Pop CultureOctober 1, 2018

The house always wins: lessons from the finale of The Block NZ 2018

Three wins every auction (image: supplied)
Three wins every auction (image: supplied)

Duncan Greive watches The Block’s final nail and asks what this strange show tells us about New Zealand in 2018.

1) Auckland property is definitively chilling the hell out

It was never intended to be a quasi-documentary about the other side of the housing crisis (the side where people made heaps of money flipping homes), but that’s what The Block NZ was in its first five years. It’s genuinely not a stretch to suggest that 300,000 plus people watching a three month-long reno ending in vast tax-free profits would likely have had a small but real impact on money flowing into property. Last year, we hit bottom – houses turned in, tiny profits, a clear result of a slowdown running headlong into an election campaign which had seen the spectre of a capital gains tax raised (not for real! As if we’d ever do that!).

This year was a bounce back from the TV hell of 2017, which featured shattered contestants realising they’d spent three months making a three figure sum live on television. But it was still a pretty sane haul, ranging from Chloe and Em’s $9,500 to Amy and Stu’s $69,500. Hopefully that will be received as a signal to market that maybe you should find something more productive to do with your time and money than playing real life monopoly.

2) Mark Richardson was the most nervous person on screen

I can only imagine that Mark Richardson is extremely well compensated by MediaWorks: there were days this winter when he was on screen for more than one hour in five across The Am Show, The Project and The Block NZ. Yet even his background in test cricket can have produced few situations as unexpectedly devastating as last year’s finale. It was one of the more underrated feats of televisual stoicism that he kept it together, kept making television while everyone on screen was realising they’d put in monumental sleepless effort for essentially nothing.
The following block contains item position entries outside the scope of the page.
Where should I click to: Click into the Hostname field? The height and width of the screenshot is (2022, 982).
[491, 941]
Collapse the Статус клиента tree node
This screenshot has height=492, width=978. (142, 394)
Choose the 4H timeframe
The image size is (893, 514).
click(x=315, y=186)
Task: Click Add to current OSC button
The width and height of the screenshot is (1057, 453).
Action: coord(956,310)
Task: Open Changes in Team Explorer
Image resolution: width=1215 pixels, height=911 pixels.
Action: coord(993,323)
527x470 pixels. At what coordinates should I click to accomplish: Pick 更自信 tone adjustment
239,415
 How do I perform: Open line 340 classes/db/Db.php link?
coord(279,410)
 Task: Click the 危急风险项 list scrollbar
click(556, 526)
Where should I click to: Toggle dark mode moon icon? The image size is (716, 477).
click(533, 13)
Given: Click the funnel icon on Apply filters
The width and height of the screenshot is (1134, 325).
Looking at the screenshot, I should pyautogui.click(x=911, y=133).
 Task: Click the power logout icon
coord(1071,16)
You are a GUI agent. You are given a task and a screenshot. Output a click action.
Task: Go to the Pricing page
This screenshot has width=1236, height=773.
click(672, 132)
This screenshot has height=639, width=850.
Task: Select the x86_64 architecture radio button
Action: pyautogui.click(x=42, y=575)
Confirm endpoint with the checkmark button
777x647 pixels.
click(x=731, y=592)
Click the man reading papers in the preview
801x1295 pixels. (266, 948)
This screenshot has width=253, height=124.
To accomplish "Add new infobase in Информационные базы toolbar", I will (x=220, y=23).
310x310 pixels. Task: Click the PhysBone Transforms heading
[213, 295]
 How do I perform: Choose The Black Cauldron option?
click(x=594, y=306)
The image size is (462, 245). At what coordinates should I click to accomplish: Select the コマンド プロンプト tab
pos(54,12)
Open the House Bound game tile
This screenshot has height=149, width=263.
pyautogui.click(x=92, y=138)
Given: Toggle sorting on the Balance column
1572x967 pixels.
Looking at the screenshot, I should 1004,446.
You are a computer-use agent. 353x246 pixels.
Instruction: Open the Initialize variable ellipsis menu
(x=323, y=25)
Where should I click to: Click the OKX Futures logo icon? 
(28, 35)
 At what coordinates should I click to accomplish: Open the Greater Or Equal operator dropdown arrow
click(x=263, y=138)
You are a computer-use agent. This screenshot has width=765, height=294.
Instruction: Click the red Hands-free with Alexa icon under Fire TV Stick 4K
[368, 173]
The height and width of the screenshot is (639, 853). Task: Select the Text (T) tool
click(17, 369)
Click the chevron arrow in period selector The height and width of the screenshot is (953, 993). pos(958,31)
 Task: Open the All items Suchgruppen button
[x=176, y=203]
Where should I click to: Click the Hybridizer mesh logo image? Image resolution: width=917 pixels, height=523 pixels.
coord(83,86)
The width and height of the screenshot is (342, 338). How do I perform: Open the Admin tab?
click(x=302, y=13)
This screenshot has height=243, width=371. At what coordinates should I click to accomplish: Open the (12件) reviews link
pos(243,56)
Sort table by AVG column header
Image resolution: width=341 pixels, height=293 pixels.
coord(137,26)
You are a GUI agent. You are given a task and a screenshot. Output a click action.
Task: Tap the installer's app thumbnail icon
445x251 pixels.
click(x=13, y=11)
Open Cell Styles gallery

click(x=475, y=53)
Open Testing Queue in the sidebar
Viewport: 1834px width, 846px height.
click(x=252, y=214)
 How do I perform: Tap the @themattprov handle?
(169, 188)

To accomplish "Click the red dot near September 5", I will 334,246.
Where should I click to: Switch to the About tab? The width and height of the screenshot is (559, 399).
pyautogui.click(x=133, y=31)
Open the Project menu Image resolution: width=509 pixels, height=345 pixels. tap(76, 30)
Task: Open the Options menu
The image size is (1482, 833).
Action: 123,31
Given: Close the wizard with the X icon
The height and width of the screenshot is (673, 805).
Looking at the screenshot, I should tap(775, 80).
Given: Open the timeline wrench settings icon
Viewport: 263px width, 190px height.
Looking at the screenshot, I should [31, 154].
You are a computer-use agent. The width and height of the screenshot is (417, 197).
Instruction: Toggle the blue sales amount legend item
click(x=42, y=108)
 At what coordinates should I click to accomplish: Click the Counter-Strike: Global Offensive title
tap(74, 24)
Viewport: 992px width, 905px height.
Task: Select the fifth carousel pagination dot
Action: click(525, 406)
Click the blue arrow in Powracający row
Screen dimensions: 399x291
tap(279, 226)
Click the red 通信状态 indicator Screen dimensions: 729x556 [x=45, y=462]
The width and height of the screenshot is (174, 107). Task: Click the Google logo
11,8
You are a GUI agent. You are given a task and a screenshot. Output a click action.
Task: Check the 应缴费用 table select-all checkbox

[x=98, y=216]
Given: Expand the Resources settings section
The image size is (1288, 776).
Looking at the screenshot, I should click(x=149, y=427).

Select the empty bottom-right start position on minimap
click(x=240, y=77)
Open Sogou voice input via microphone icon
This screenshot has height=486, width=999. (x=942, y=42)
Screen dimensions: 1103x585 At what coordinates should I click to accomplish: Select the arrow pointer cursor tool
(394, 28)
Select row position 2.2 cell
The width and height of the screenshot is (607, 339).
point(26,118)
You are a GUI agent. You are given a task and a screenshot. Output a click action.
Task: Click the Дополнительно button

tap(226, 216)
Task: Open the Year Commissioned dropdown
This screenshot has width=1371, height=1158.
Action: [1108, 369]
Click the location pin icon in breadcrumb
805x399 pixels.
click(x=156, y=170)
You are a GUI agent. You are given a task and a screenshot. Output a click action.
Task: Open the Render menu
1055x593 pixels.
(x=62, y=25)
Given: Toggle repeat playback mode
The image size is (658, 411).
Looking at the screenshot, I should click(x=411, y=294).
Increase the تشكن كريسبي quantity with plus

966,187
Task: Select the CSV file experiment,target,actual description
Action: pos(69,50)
This year he bore the scars of that experience, lapsing into coach mode in telling contestants what a great experience it was, when all had said as much to him in interviews just prior. He needn’t have worried – the only ones who truly had a right to feel aggrieved were Chloe and Em, who spent three months working incredibly hard for far less less than minimum wage. But they emerge as modern feminist icons – blocking toilets with tampons, comparing armpit hair growth and displaying a more bold and unashamed sexuality than most TV romance contestants. So some sort of post-Block career as personalities seems assured.

3) The Block NZ continues to work as a microcosm of the broader market

Which is to say that the older you are, the better off you are. Amy and Stu are both the oldest contestants in The Block NZ history and, in truth, not that old: just 40ish. But they ably played the role of Boomers in our housing market: selfish sometimes-cheats who had a clear advantage and exploited it to the hilt while acting wounded whenever anyone questioned their behaviour.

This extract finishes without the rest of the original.